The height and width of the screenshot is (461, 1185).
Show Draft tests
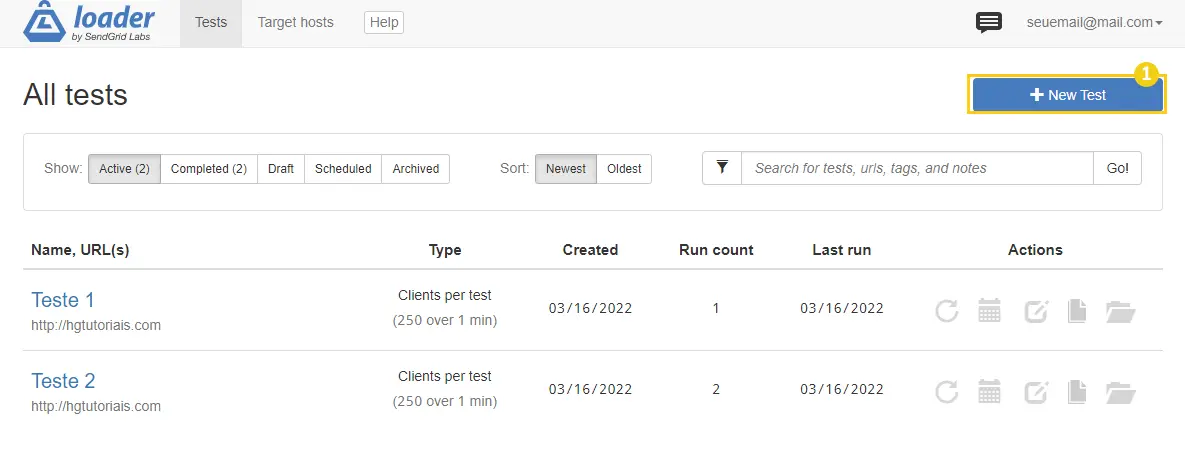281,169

___

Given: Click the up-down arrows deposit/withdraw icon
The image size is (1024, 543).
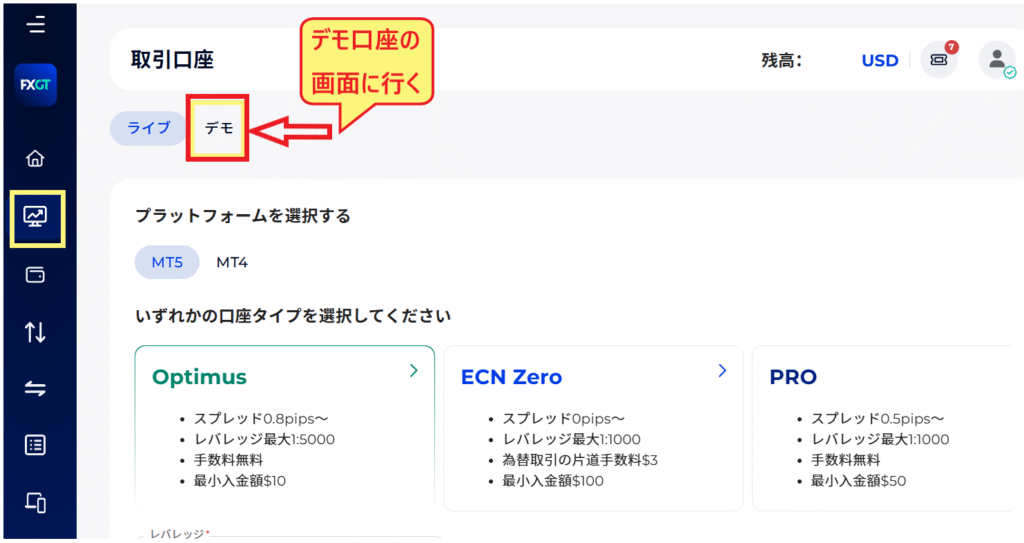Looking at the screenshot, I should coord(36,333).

___

● What you will do:
In the lines from the one with "Given: Click the" up to and including the one with "Looking at the", switch "icon" to "button" and give back only those lines, without the pictures.

● Full answer:
Given: Click the up-down arrows deposit/withdraw button
The image size is (1024, 543).
Looking at the screenshot, I should coord(36,333).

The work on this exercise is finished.